DATA RECORDS
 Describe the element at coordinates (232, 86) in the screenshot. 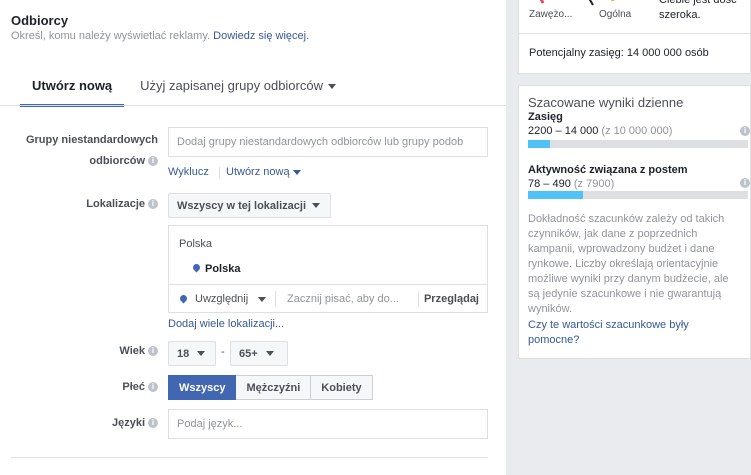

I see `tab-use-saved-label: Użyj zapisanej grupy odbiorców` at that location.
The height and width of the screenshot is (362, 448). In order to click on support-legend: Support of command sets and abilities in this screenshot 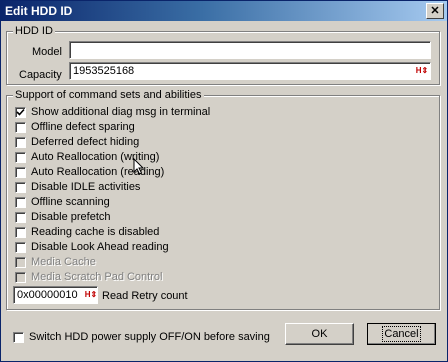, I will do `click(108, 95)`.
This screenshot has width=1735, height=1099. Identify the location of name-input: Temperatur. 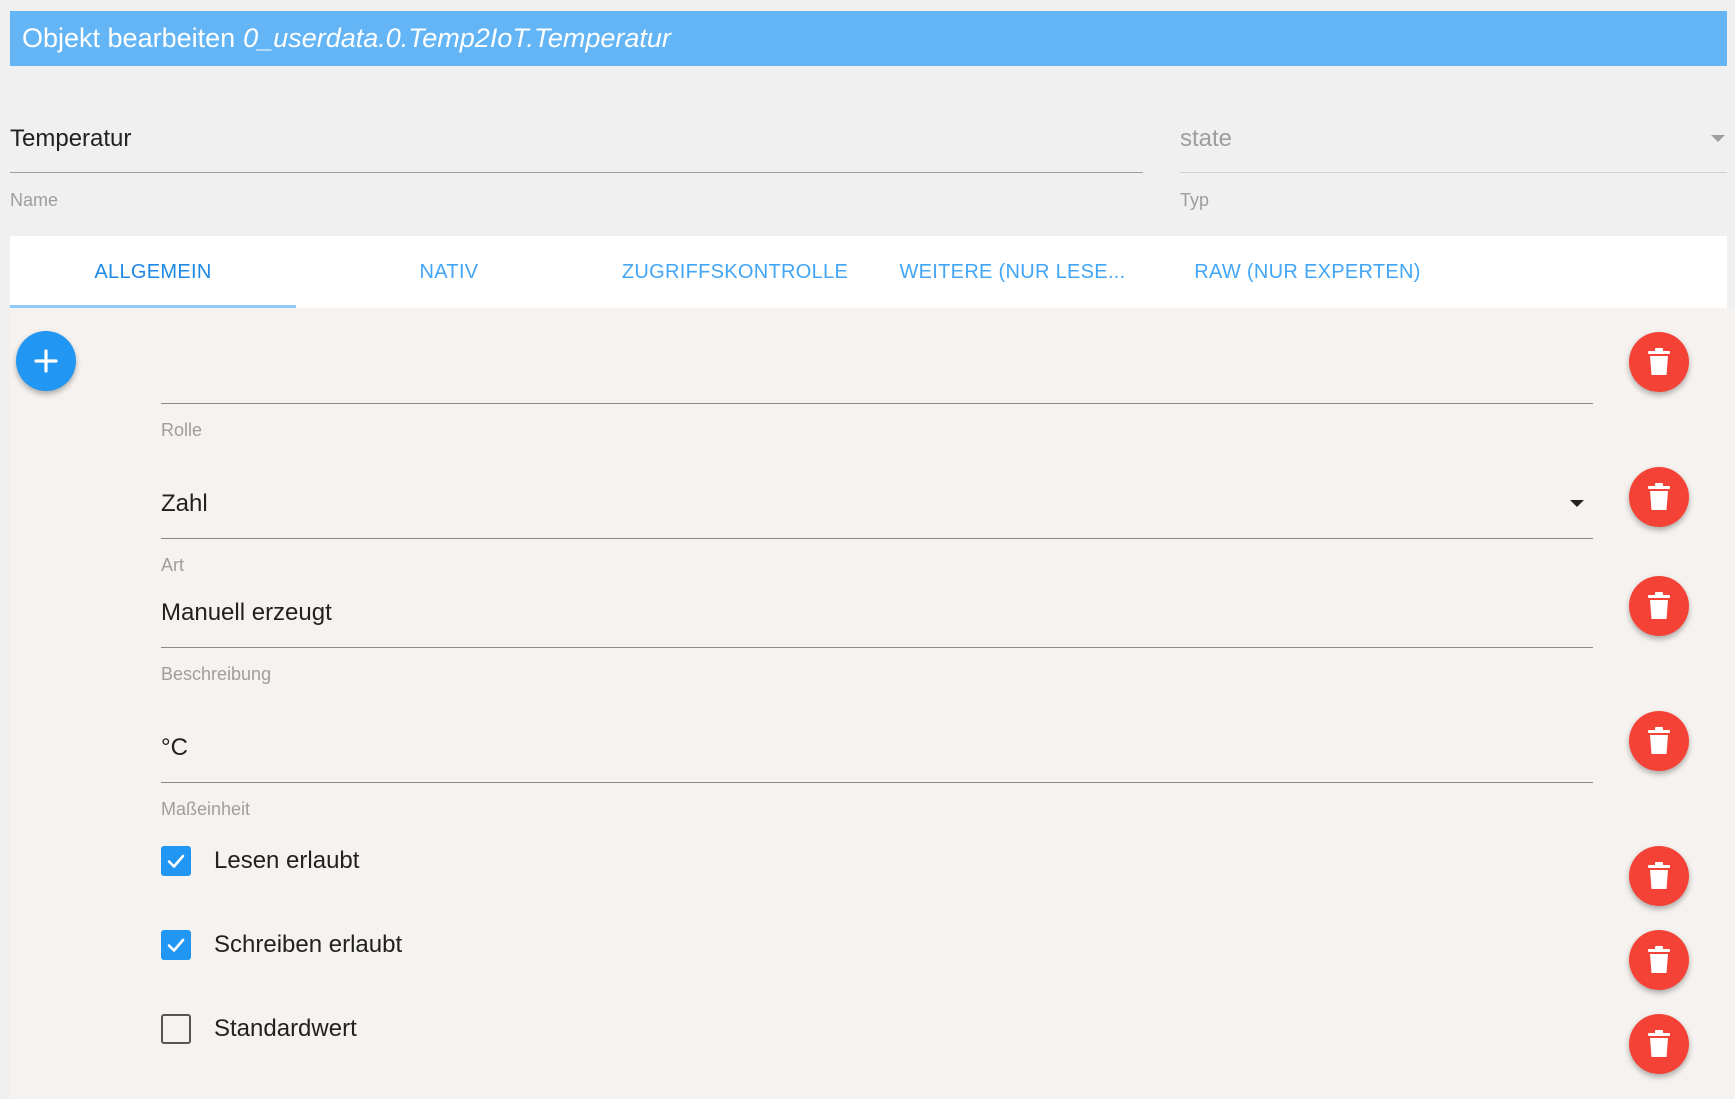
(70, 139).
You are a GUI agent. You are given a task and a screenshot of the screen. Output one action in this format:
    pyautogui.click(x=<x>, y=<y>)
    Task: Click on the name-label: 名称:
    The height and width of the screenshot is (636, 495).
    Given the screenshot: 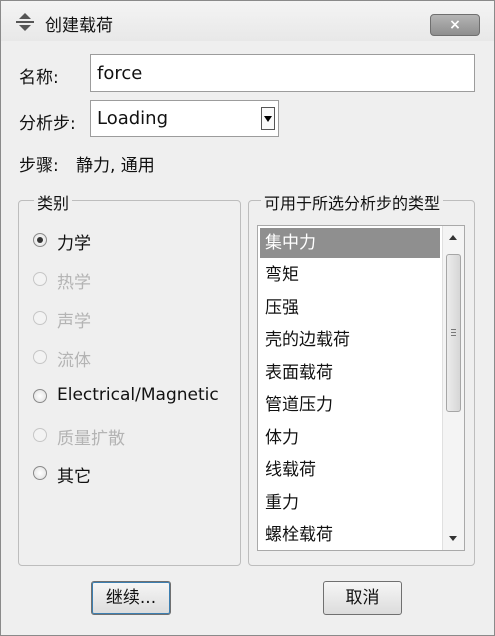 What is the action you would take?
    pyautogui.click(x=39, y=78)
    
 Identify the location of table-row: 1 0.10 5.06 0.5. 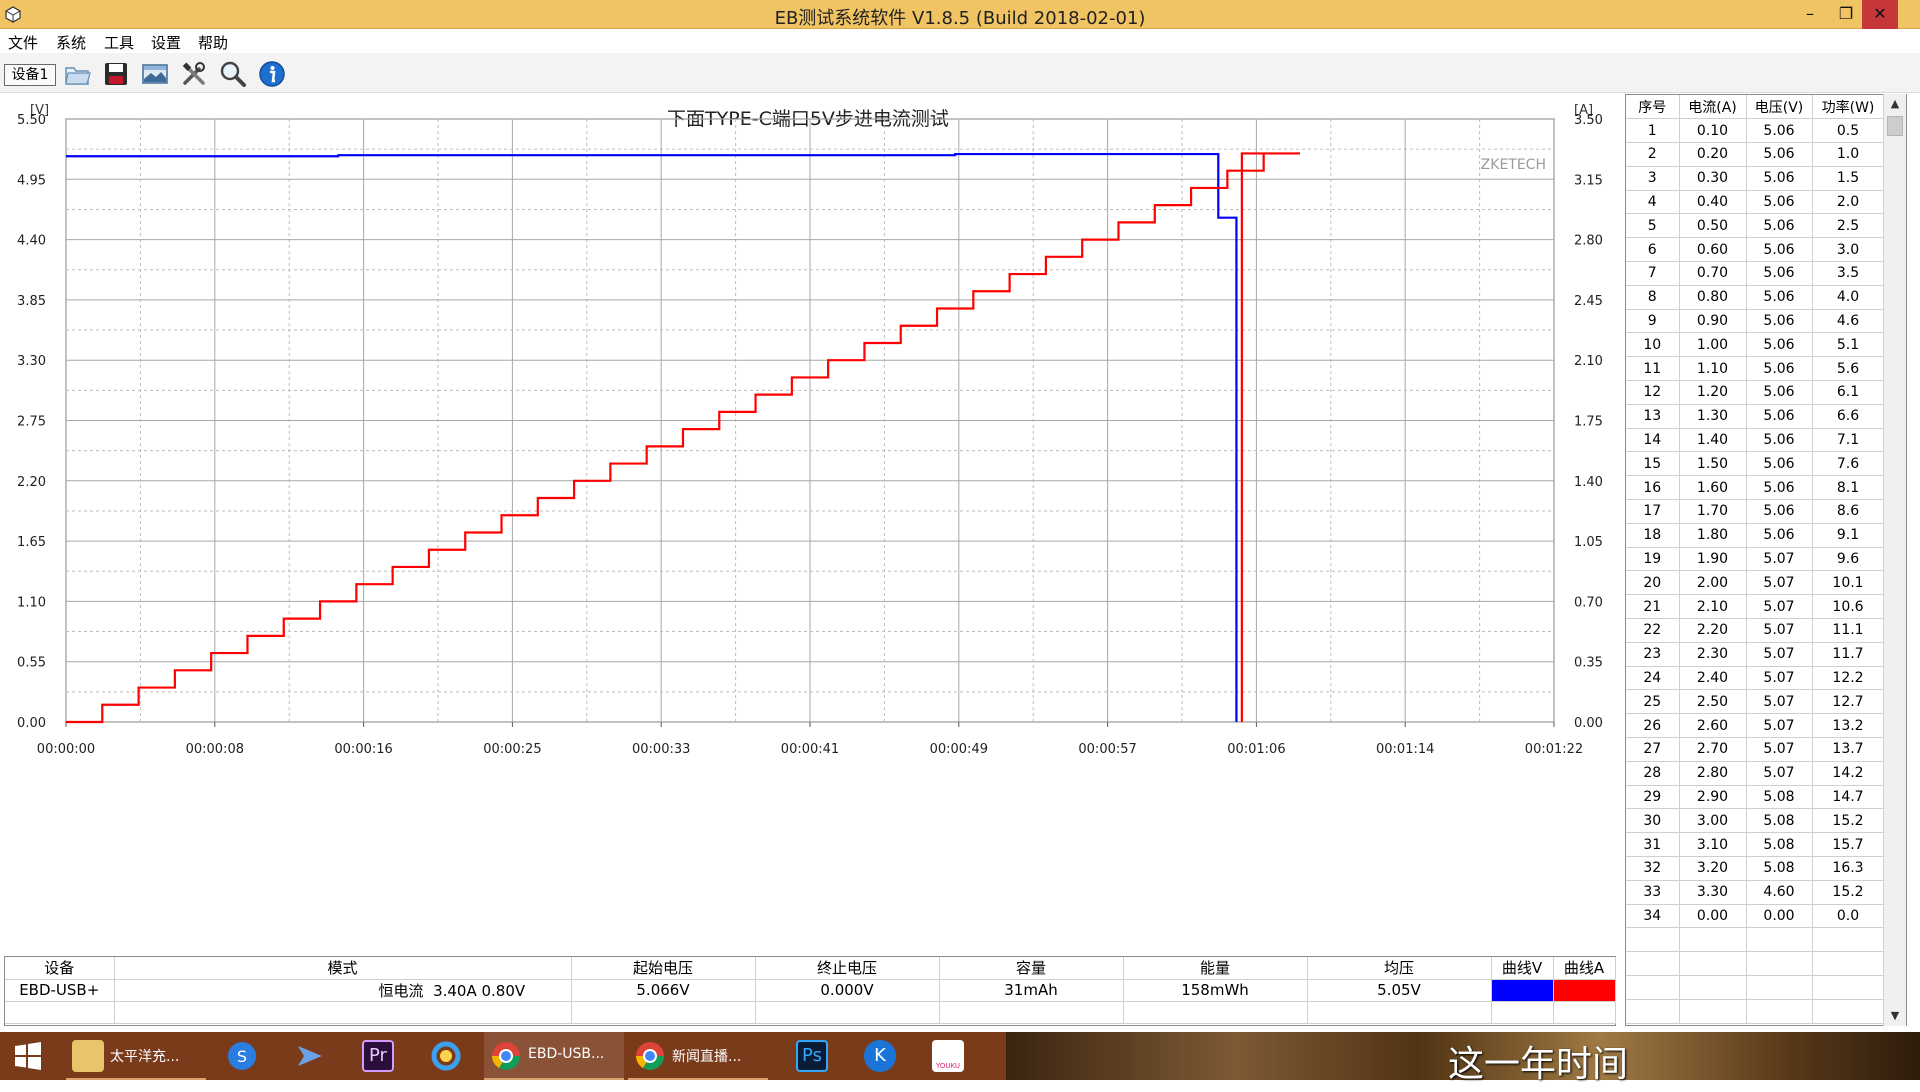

EXERCISE DETAILS
Rewrite the material from its start through the line containing "at that location.", replacing "Describe" with "Identify" and keeping everything else the same. Leave the pictures out.

ANSWER TO THIS TASK
 Identify the element at coordinates (232, 86) in the screenshot. 

I see `tab-use-saved-label: Użyj zapisanej grupy odbiorców` at that location.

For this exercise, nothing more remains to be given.